By Frank Lowe
Originally published on Advocate.com April 10 2014 10:00 AM ET
I am writing you this letter now so hopefully when you’re an adult you will read this and it will have meaning. I want you to know that you are the most important thing in my life, and seeing you thrive each day makes me a proud dad. See, I realized when I was a teenager that I’m gay (as you well know by now). I didn’t know that I could have you. I always dreamed of having a family, but part of coming to terms with my sexuality meant that I might have to sacrifice that idea. I met your other dad when I was 21 and we discussed having kids within our first few dates. It still seemed surreal and unfathomable. You entered my life when I was 32, and looking back I still can’t believe it only took 11 years to make my dream come true.
You are 4½ years old now, and I’m starting to see what an amazing and dynamic personality you have. You light up the room when you enter. You draw people in with your magnetic charisma. Your smile is worth more than a trillion bucks. Those are things I can’t teach you, so it makes me thrilled to see they come naturally for you. You have an entire lifetime ahead of you, and I want you to have as many “gifts” as humanly possible.

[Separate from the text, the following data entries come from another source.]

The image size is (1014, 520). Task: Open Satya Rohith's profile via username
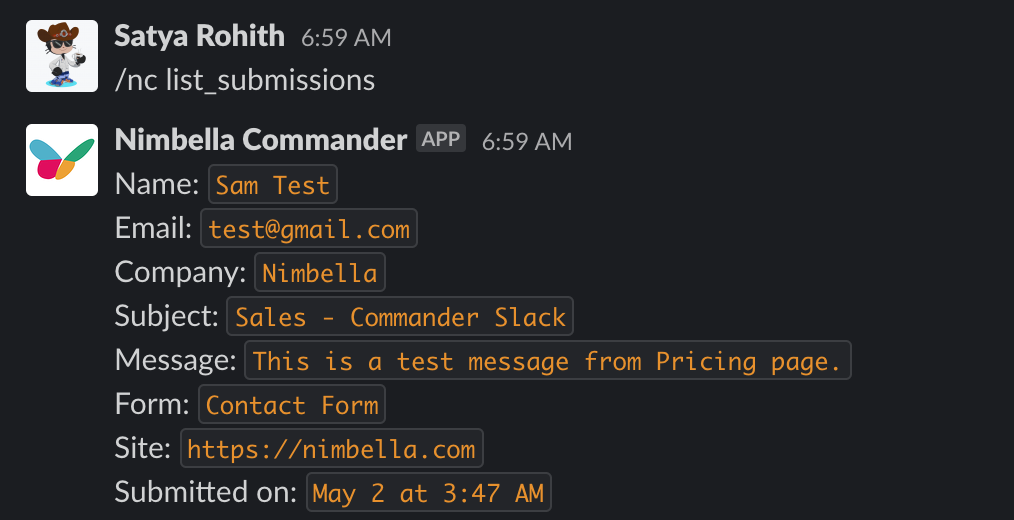click(199, 37)
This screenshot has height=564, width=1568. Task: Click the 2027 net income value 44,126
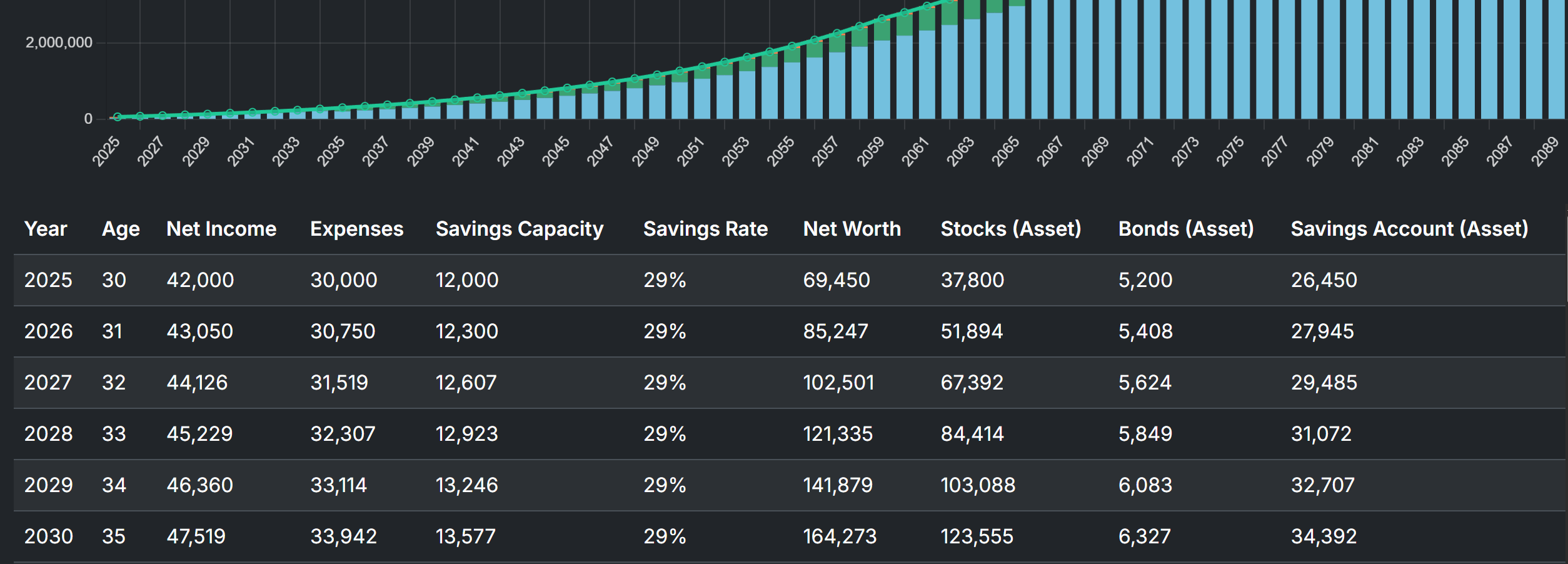coord(197,383)
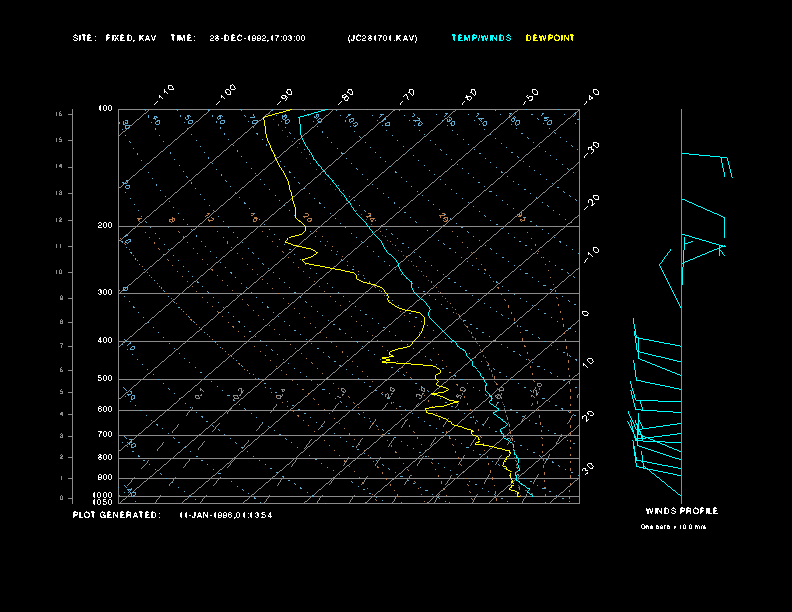Click the PLOT GENERATED label

(x=115, y=515)
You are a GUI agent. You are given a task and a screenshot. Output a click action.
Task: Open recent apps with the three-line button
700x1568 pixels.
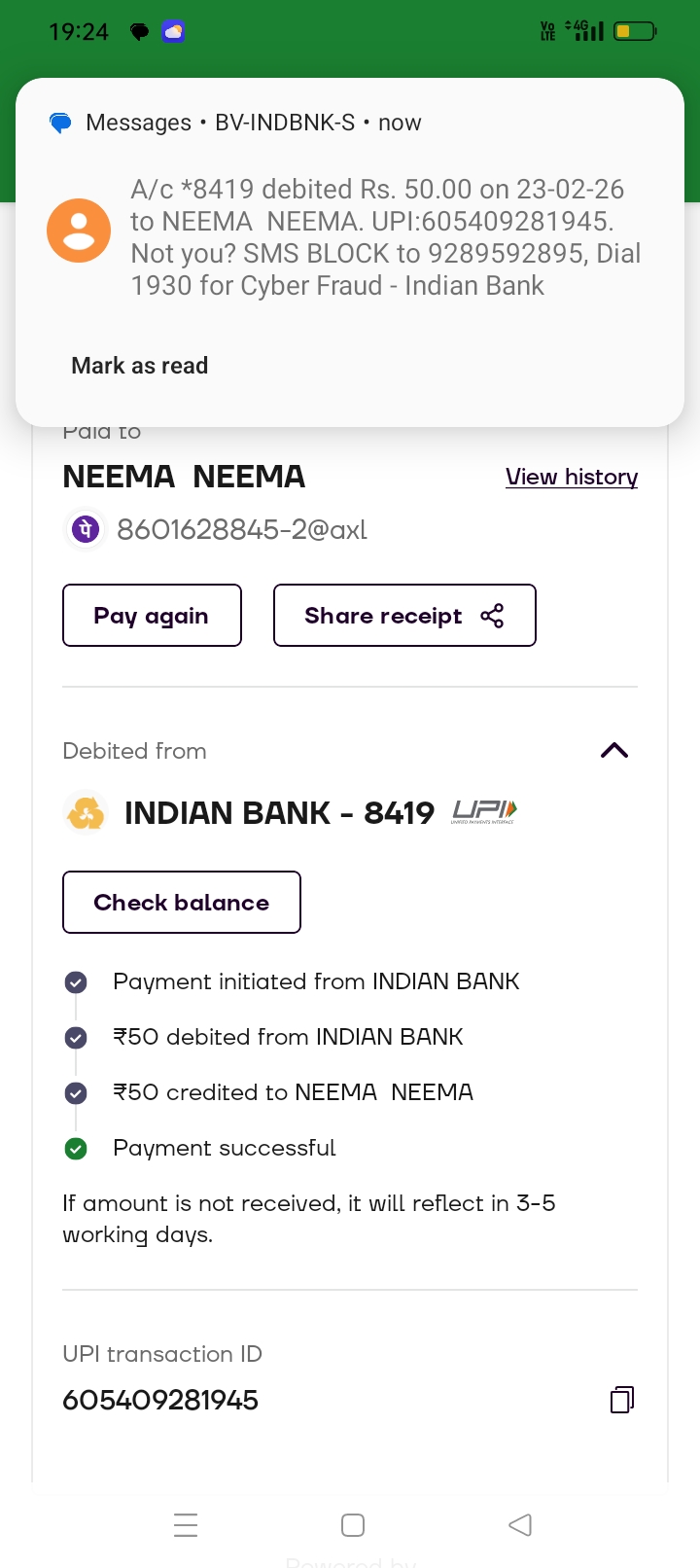[186, 1524]
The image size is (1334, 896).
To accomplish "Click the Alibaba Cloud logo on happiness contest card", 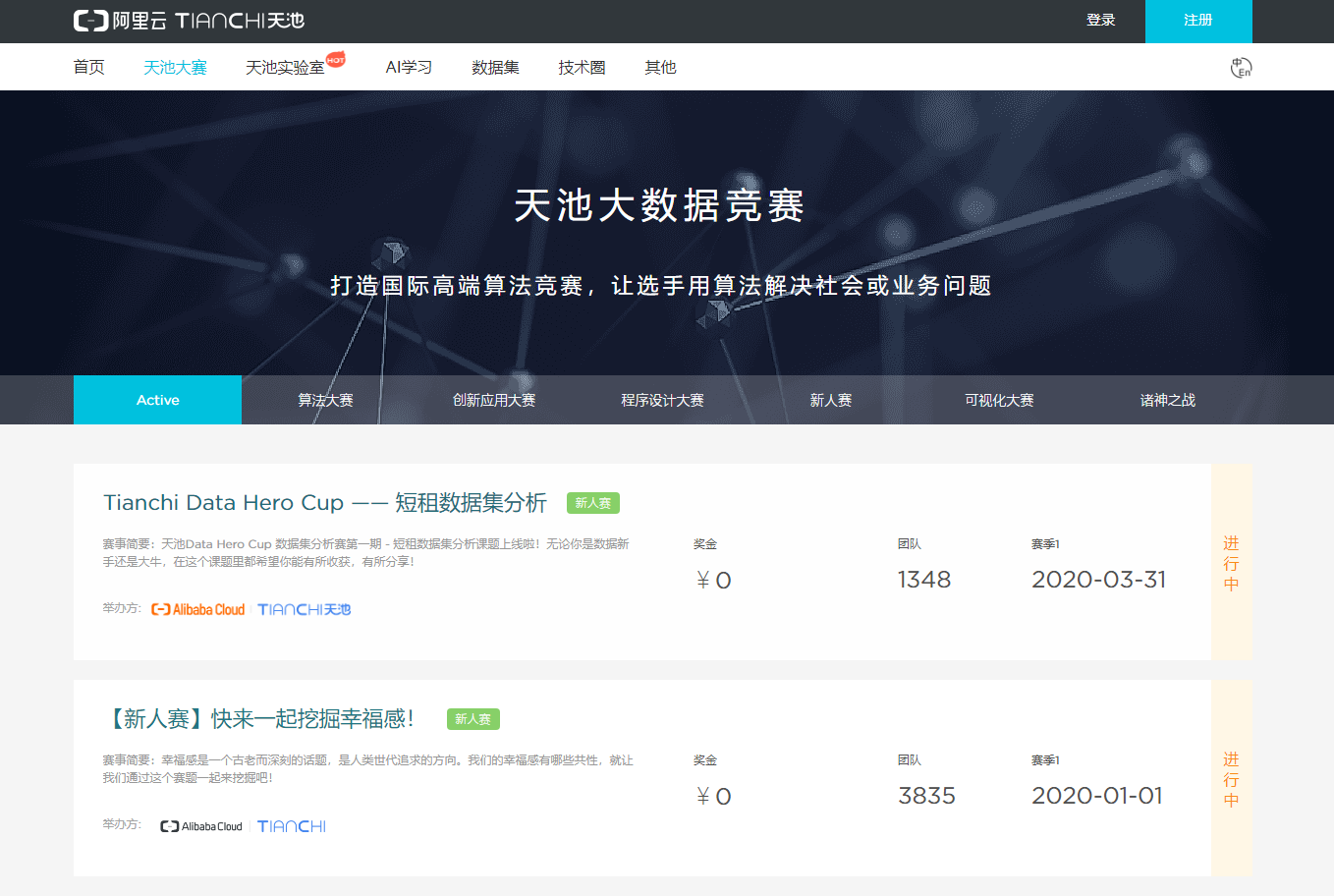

No matter what happens in the future, know that I am always trying my best. I always put your needs above mine, and will drop anything I’m doing in a second if you need me. From the moment I held you on the first day you were born, I felt an instant connection with you that can only be described as the purest form of love that exists. You have taught me so many things about myself and life in general; you have permanently changed me for the better. I want to teach you everything I know, and how to have thick skin when it comes to other people. One day you will be out in this world, all by yourself, but I want you to know I am always with you.
We will face some different challenges since we are considered a “nontraditional family.” I hope you never resent me for making the decision to become a parent, as I feel that we can face those challenges head-on and come out stronger. Whatever you choose to do in life, or whoever you become, know that I support you. The only thing I want for you is happiness, son. Everything I did in my life prior to being your father has led up to this, and therefore you have made me more appreciative of my past. I love you, always and forever.